Bradicinina restaura a função ventricular de cães com distrofia muscular
França – a bradicinina é uma substância endógena com atividade sobre o endotélio dos vasos e sobre as células cardíacas, tendo sido descoberta por um brasileiro. A injeção da bradicinina em cães promoveu uma significativa melhora das alterações cardiovasculares observadas nestes animais.

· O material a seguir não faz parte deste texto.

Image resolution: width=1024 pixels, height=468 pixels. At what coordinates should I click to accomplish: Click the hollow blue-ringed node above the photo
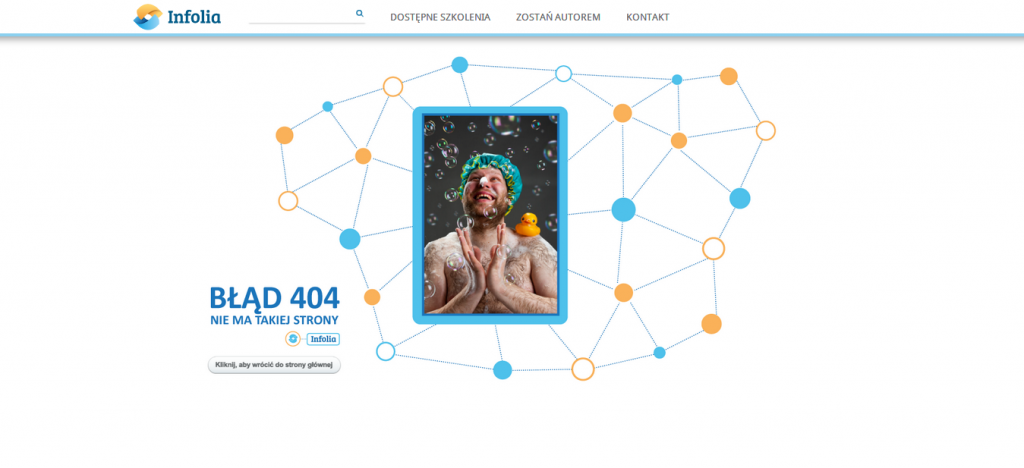click(563, 74)
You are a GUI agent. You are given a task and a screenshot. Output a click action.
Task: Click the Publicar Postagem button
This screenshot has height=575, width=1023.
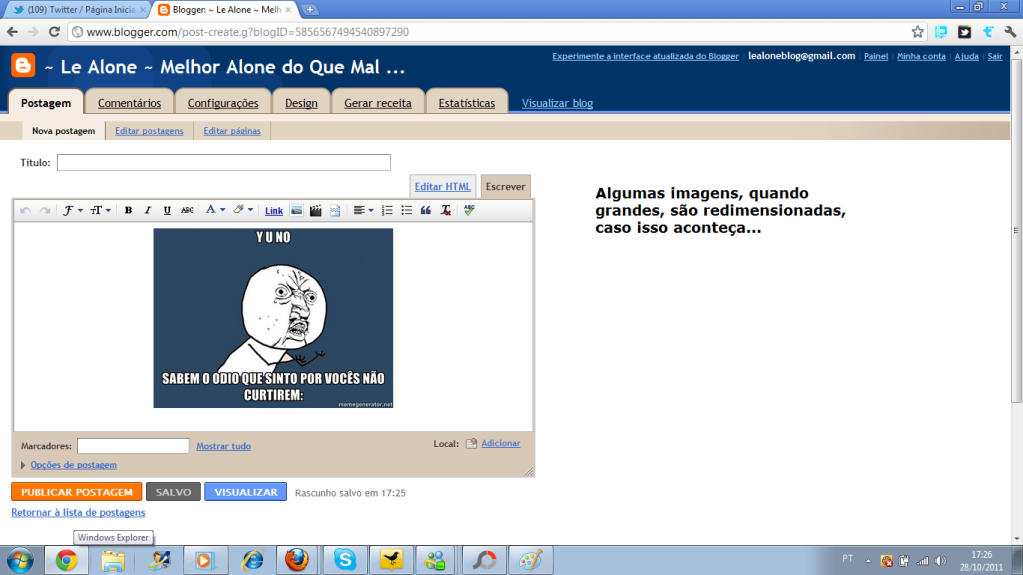tap(77, 492)
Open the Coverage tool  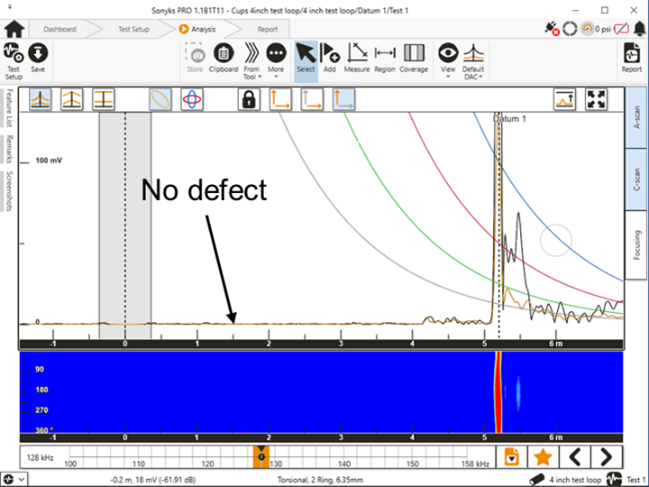coord(414,58)
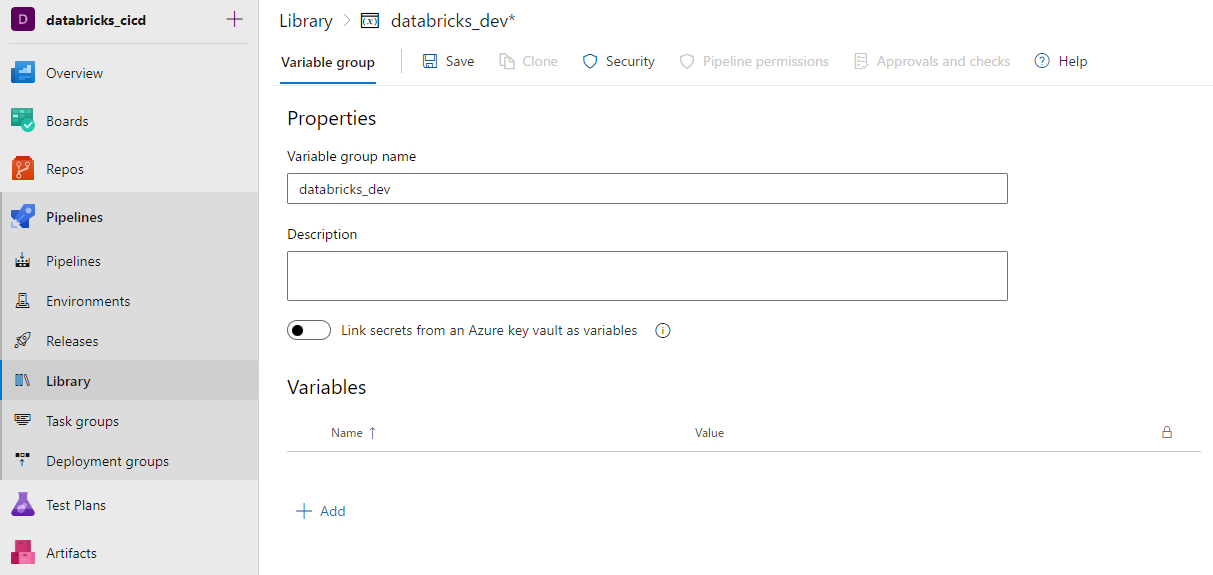Click the Repos icon

click(23, 169)
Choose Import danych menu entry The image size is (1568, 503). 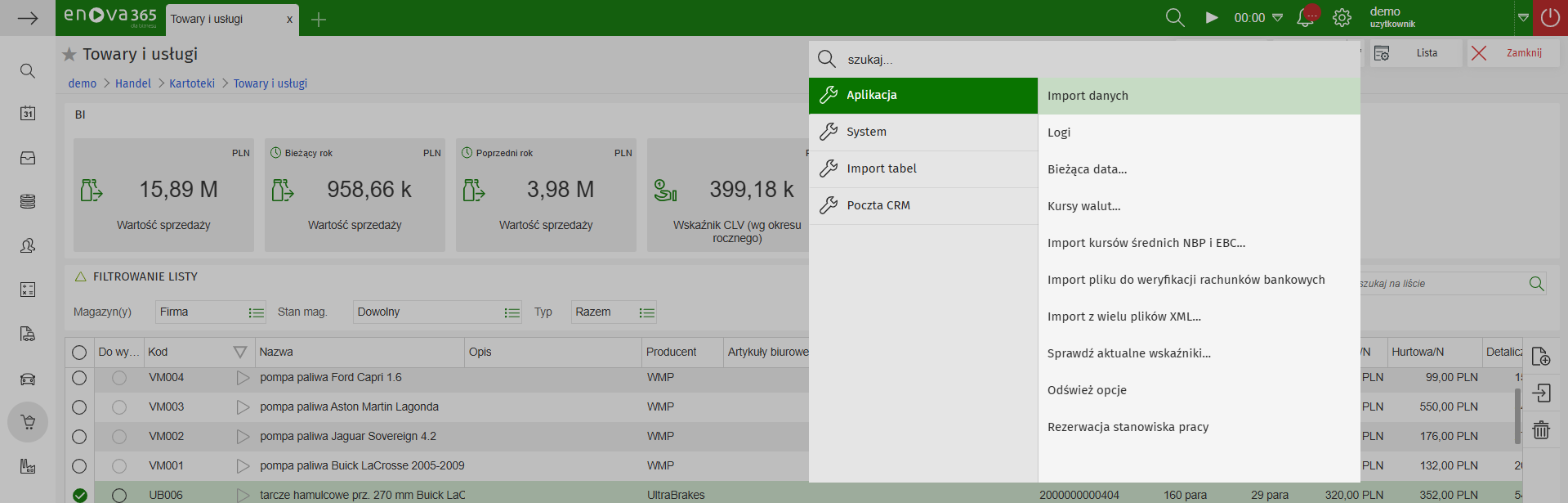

O texto em inglês pode ser lido abaixo:
(Cardiovasc Res, May 2012) Bradykinin restores left ventricular function, sarcomeric protein phosphorylation and e/nNOs levels in dogs with Duchenne muscular dystrophy cardiomyopathy
Jin Bo Su, Olivier Cazorla, Stéphane Blot, Nicolas Blanchard-Gutton, Younss Ait Mou, Inès Barthélémy, Lucien Sambin, Carolina Carlos Sampedrano, Vassiliki Gouni, Yves Unterfinger, Pablo Aguilar, Jean-Laurent Thibaud, Alain Bizé, Jean-Louis Pouchelon, Hubert Dabiré, Bijan Ghaleh, Alain Berdeaux, Valérie Chetboul, Alain Lacampagne, and Luc Hittinger – France
Aims Cardiomyopathy is a lethal result of Duchenne muscular dystrophy (DMD) but its characteristics remain elusive. The golden retriever muscular dystrophy (GRMD) dogs produce DMD pathology and mirror DMD patient’s symptoms including cardiomyopathy. We previously showed that bradykinin slows the development of pacing-induced heart failure. Therefore, the goals of this research were to characterize dystrophin-deficiency cardiomyopathy and to examine cardiac effects of bradykinin in GRMD dogs
Methods and results At baseline, adult GRMD dogs had reduced fractional shortening (28±2% vs 38±2% in control dogs, p<0.001) and left ventricular (LV) subendocardial dysfunction leading to impaired endo-epicardial gradient of radial systolic velocity (1.3±0.1 cm/s vs 3.8±0.2 cm/s in control dogs, p<0.001) measured by echocardiography. These changes were normalized by bradykinin infusion (1 µg/min, 4 weeks). In isolated permeabilized LV subendocardial cells of GRMD dogs, tension-calcium relationships were shifted downward and force-generating capacity and transmural gradient of myofilament length-dependent activation were impaired compared with control dogs. Concomitantly, phosphorylation of sarcomeric regulatory proteins and levels of endothelial and neuronal nitric oxide synthase in LV myocardium were significantly altered in GRMD dogs. All these abnormalities were normalized in bradykinin-treated GRMD dogs
Conclusions Cardiomyopathy in GRMD dogs is characterized by profound LV subendocardial dysfunction, abnormal sarcomeric protein phosphorylation and impaired endothelial and neuronal nitric oxide synthase, which can be normalized by bradykinin treatment. These data provide new insights into pathophysiological mechanisms accounting for DMD cardiomyopathy and open new therapeutic perspectives.